第二十八話
――勇者とは、知を得る者である――
「それじゃあ加護についてだが……その前に、君は人間がどうやって魔法を発動させているか知っているか?」
「えーっと、意思の力……とかでしょうか」
ボクがそう答えると、黒い男の人は人差し指を立て、左右に振った。
「考える方向からして全然違う。先に答えを言うと、人間はどうやっても自分じゃ魔法は使えない」
「……え?いや、使えるでしょう。ボクだって使えますし」
「いいや、違うよ。人間に使える可能性があるのは、現在では魔術だけだ。これに関しては統計的なものがあるから、いつか魔法を扱う人間が現れることもあるかもしれないけど……」
「……?」
正直、何を言っているのかわからなかった。人に魔法が使えないのなら、ボクが使っている炎や、世間に存在する魔法使いは何を使っていたというのだろうか。
「いいか、私たちが使っている魔法とは、厳密には私たちが使っているんじゃないんだ。私たちは精神力を消費して、魔法を行使している。じゃあ、その発動のために必要なものは?」
ボクが魔法を使う時に必要なもの?そんなものは一つしかなかった。
「もしかして……加護の込められたもの、ですか?」
「その通り。それが巷に存在する魔法使いたちの正体であり、私みたいな加護を利用する人間の実態だ。尤も、そんなことぐらいは誰だって少し調べればわかることだが。別に隠されているわけでもない」
なるほど、とボクは感心した。ボクは傍から見れば剣士にしか見えないだろうけど、魔法使いでもあるらしかった。だからといって、何かがあるわけではなかったが。

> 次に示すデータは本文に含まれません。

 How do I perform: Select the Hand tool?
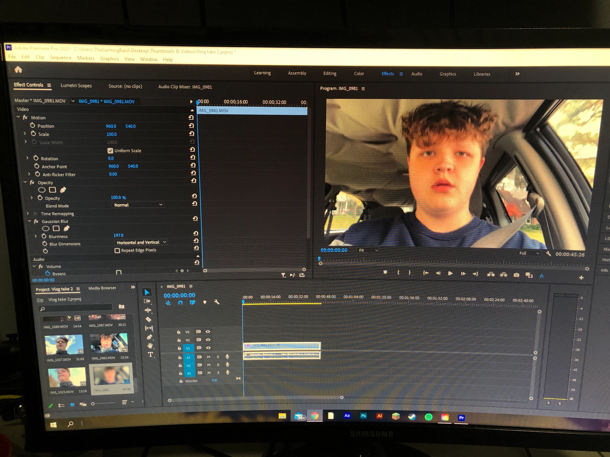pos(150,346)
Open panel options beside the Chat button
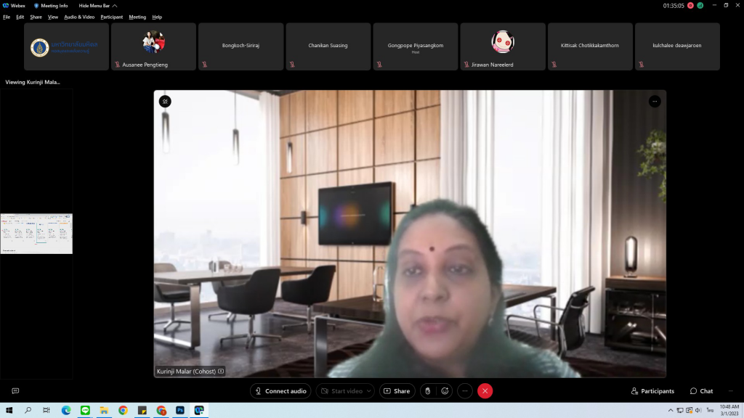744x418 pixels. [730, 391]
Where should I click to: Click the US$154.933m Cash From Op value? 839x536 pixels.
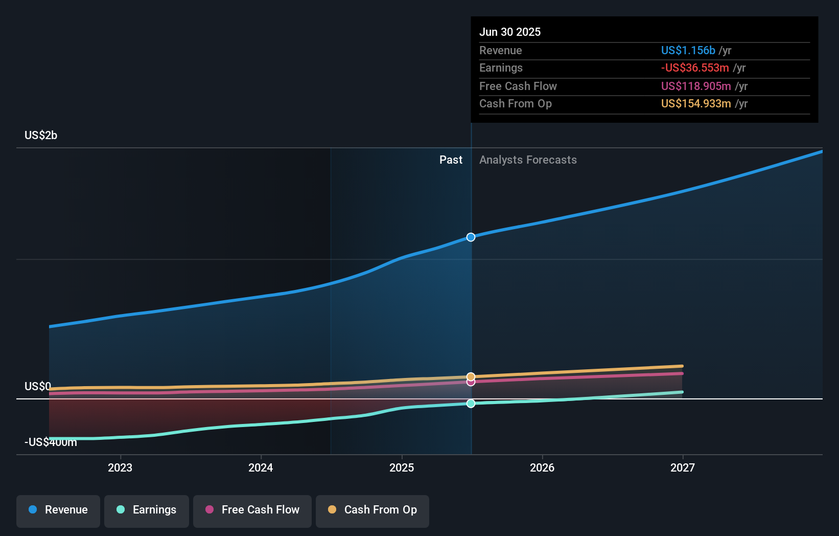(x=696, y=104)
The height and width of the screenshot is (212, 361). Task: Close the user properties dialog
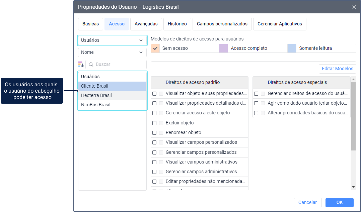point(354,7)
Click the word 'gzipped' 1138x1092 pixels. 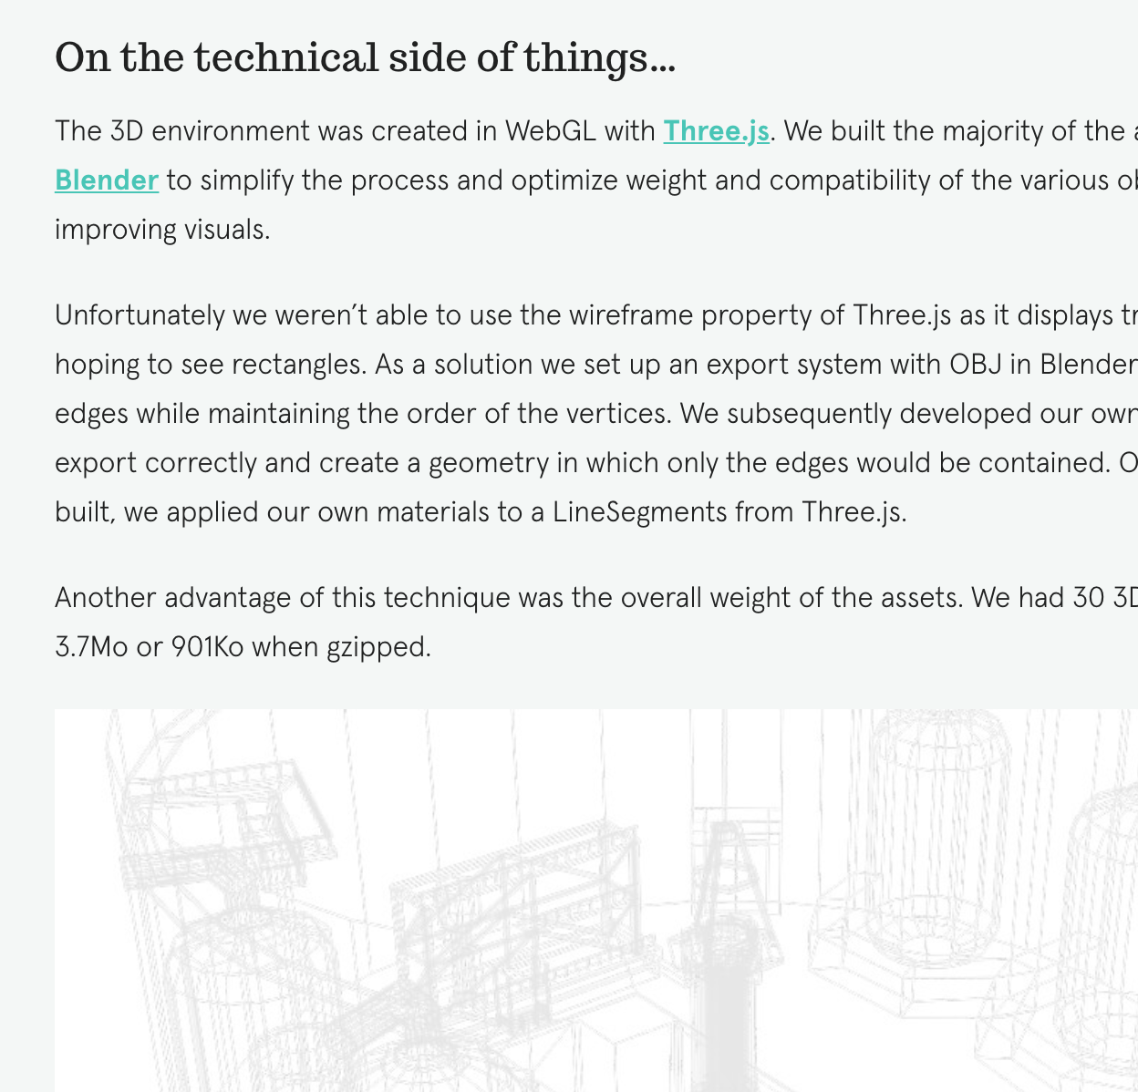tap(375, 648)
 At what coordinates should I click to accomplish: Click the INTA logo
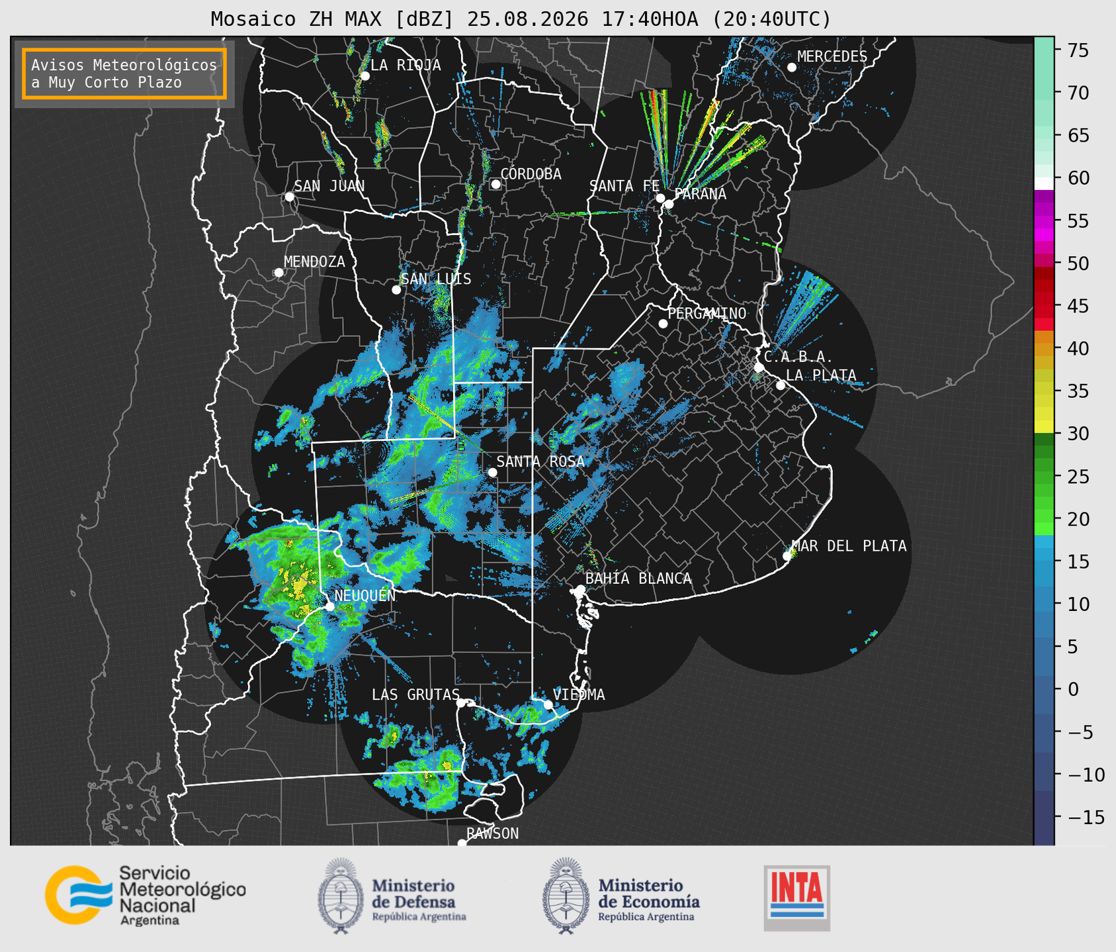tap(796, 898)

そしてボクは、ふと思いついた疑問を黒い男の人にぶつけた。
「結局、加護って何なんですか?」
「うん?その名の通り、上位存在による加護のことだ。天使然り、悪魔然りな。そういった存在から加護の込もった品を受け取ることによってのみ、人は魔法を使えるようになる。歴史の中では神様や魔神なんてものから加護を受けた人間が存在したらしいが、今じゃお伽噺だよ、流石に」
そう言って笑い声を上げる黒い男の人に、ボクは苦笑いを返すことしかできなかった。思っていた以上に、ボクの肩にかかる負担は大きかったようだ。
「それで、次は魔術の説明に入る。こちらは魔法とは違い、人間が自身で使用できる異能力だ。と言っても、使える人間はかなり少ないし、使えるかどうかも生まれた瞬間に決まるから、努力でどうにかなる物じゃないんだが」
「あれ……そういえば、魔術使いなんて人のことを聞いたことはないんですけど、どうしてなんでしょう?」
「ふむ、魔術師を名乗らない理由か……。一般人が魔法使いと混同してるってこともあるが、一番は襲われないようにするためかな?魔術は才能が全てだ。どこがどうなれば魔術が使えるようになるのか、才能のない人間なら知りたくなるとは思わないか?」
「それって……」
嫌な想像が脳裏を過ぎた。
「多分、想像した通りだ。誘拐されて解体されたり、実験動物になったりするんだろうよ」
そう言いつつも、黒い男の人は声音も変わっていなかった。そういった行為に慣れていたのか、それとも、他人だから関係ないと割り切っていったんだろうか。
「それから、次は魔法を使えるものについてだ」
「はい?あの、人に魔法は使えないはずじゃ」
「人以外なんだよ。とは言っても有名だから、君も知っているはずだ。私たちは人間種以外で魔法を使う存在のことを、魔法生物、縮めて魔物と呼ぶ」
それは、聞き覚えがあるし、見覚えもあった。魔物はそれぞれ特異な力を使っていた。魔法。それがその能力の正体。
「奴らは他の生き物を糧として、日々戦闘と魔法の技術を成長させていく。魔物なんて特異種、当然ながら強くならないと生きていけないからな。あらゆる生物から標的にされてるから」
異端は排除される。ましてやそれが、命を脅かしかねない危険な存在なら、尚更に。殺すが故に殺され、殺されないように殺す。ひどい悪循環だが、それもまた自然だった。
「……こんなものか?ああ、固有名称について話してなかったか。まあこれは言ってみれば、与えた側が決めた、加護のこもった品の正式名称だな。私のものに切開具という名が付いているように、どの品にも何かしらの名が存在している。以上だな」
少し疲れた、と言って部屋を退出する黒い男の人を後目に、ボクは与えられた知識を吸収していった。ネビアさんに聞いていた頃には様々な知識が簡単に頭に入っていたのに、などとずれたことを考えている自分に気付き、ぶんぶんと頭を振った。
長話は思っていたより疲れたのだろう。間も開けずに襲ってきた眠気に抗わず、ボクは横になった。